### [DIRECTIONS FOR THIS TASK]
Using the listing below, report all lines holding the word "beside".

### [DATA PROVIDED]
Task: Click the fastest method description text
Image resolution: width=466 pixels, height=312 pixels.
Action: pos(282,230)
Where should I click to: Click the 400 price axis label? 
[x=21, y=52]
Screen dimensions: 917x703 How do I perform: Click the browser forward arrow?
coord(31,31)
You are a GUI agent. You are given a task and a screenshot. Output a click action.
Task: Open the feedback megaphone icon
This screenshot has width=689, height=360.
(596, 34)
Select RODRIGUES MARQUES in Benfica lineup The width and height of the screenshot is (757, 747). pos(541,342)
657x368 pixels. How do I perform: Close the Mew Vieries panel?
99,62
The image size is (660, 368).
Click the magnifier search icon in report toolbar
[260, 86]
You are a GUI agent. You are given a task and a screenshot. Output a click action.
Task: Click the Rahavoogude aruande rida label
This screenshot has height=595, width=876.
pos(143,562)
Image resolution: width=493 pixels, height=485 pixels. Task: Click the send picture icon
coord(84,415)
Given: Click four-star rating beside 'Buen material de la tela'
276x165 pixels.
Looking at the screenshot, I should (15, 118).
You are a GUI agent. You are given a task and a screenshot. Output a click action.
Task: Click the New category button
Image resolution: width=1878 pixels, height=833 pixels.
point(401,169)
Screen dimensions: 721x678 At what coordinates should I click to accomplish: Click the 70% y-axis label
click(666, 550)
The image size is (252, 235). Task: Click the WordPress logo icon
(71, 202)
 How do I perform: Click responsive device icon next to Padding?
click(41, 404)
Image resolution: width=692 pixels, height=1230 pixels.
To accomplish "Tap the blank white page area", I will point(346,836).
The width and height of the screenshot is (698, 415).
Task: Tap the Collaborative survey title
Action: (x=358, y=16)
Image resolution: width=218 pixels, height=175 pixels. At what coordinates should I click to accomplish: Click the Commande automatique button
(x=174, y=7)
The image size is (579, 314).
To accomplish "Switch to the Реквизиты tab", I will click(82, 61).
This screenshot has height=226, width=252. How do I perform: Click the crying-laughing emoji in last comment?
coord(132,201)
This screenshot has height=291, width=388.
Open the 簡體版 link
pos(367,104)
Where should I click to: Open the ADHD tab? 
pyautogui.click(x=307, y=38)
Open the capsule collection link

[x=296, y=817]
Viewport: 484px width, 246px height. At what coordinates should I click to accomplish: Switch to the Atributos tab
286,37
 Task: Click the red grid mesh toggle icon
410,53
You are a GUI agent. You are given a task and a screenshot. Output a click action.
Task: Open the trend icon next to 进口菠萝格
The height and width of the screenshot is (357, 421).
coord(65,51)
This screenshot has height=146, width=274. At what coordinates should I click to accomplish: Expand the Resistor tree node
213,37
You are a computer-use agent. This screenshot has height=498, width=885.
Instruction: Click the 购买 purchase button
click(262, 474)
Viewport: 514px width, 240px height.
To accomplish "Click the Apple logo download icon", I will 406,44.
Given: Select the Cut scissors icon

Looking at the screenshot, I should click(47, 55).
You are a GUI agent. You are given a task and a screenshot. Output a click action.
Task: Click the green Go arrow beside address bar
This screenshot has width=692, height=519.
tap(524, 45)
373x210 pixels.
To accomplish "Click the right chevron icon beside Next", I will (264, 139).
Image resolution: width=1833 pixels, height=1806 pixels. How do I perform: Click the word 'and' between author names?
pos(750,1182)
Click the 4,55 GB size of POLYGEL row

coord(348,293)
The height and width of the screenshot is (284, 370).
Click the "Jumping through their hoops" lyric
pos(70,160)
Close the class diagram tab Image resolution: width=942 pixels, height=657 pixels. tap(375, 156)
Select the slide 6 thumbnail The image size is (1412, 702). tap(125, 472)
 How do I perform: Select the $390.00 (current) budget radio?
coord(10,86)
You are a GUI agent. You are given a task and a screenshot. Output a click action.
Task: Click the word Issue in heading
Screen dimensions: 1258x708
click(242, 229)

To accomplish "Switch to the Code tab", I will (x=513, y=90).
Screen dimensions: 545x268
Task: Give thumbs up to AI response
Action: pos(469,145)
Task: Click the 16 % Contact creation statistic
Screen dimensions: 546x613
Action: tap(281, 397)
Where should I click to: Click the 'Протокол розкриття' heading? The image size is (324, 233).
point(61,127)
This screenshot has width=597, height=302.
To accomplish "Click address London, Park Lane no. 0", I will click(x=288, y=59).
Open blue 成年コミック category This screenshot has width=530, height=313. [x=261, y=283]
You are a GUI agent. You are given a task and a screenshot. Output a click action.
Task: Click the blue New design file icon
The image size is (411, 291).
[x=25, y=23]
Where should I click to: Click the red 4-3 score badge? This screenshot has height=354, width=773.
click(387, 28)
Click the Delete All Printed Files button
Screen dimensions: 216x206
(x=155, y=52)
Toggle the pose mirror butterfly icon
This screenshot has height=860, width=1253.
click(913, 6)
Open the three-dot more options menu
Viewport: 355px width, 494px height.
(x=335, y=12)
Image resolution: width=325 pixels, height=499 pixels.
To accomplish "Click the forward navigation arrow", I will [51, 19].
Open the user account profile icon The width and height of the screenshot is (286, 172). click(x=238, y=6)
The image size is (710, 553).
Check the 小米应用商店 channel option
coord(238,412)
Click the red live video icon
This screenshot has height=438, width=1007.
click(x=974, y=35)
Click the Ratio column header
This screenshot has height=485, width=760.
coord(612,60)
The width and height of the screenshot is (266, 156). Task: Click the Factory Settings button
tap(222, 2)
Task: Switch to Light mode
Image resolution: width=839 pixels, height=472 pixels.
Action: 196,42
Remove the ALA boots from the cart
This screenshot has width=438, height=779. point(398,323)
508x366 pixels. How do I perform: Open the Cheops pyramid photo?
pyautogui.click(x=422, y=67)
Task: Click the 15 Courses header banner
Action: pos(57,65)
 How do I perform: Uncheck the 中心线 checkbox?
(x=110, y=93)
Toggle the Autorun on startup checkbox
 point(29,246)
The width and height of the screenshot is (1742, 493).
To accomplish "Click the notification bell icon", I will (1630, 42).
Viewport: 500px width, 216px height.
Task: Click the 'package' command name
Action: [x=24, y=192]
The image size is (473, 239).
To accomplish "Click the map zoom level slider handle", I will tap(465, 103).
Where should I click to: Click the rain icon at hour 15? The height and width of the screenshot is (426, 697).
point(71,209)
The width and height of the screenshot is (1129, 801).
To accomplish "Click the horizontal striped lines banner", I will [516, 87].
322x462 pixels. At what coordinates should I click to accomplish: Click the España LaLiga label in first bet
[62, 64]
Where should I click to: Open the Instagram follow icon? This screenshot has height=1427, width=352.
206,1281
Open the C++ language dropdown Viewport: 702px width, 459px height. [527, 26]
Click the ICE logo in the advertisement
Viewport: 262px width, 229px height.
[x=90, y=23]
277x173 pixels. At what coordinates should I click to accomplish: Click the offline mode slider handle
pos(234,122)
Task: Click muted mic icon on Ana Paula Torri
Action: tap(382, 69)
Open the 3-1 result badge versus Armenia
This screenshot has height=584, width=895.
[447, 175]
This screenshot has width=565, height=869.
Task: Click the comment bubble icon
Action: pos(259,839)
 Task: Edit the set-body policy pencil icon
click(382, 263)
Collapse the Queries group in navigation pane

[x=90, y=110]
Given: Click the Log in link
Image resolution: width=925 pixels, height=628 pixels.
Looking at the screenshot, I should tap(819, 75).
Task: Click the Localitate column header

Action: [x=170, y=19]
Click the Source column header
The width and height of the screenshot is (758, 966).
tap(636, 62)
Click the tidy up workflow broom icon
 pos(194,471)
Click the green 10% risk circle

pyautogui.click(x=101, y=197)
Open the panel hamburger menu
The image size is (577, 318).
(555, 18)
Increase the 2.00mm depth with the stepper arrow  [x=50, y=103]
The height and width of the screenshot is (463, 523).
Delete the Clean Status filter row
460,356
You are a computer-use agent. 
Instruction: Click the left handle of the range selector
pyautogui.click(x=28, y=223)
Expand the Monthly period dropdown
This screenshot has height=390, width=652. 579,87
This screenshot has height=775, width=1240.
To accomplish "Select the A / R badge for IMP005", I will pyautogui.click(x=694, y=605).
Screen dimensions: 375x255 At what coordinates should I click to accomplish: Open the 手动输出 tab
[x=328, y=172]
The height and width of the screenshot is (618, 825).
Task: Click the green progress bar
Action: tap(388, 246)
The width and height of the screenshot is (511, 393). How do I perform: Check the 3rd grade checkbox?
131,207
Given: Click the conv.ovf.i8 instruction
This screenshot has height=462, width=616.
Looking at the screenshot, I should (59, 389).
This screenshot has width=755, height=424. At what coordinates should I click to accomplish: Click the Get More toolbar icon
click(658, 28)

### [ANSWER]
Given: Click four-star rating beside 'Buen material de la tela'
Task: Click the green Go arrow beside address bar
To accomplish "Click the right chevron icon beside Next", I will (264, 139).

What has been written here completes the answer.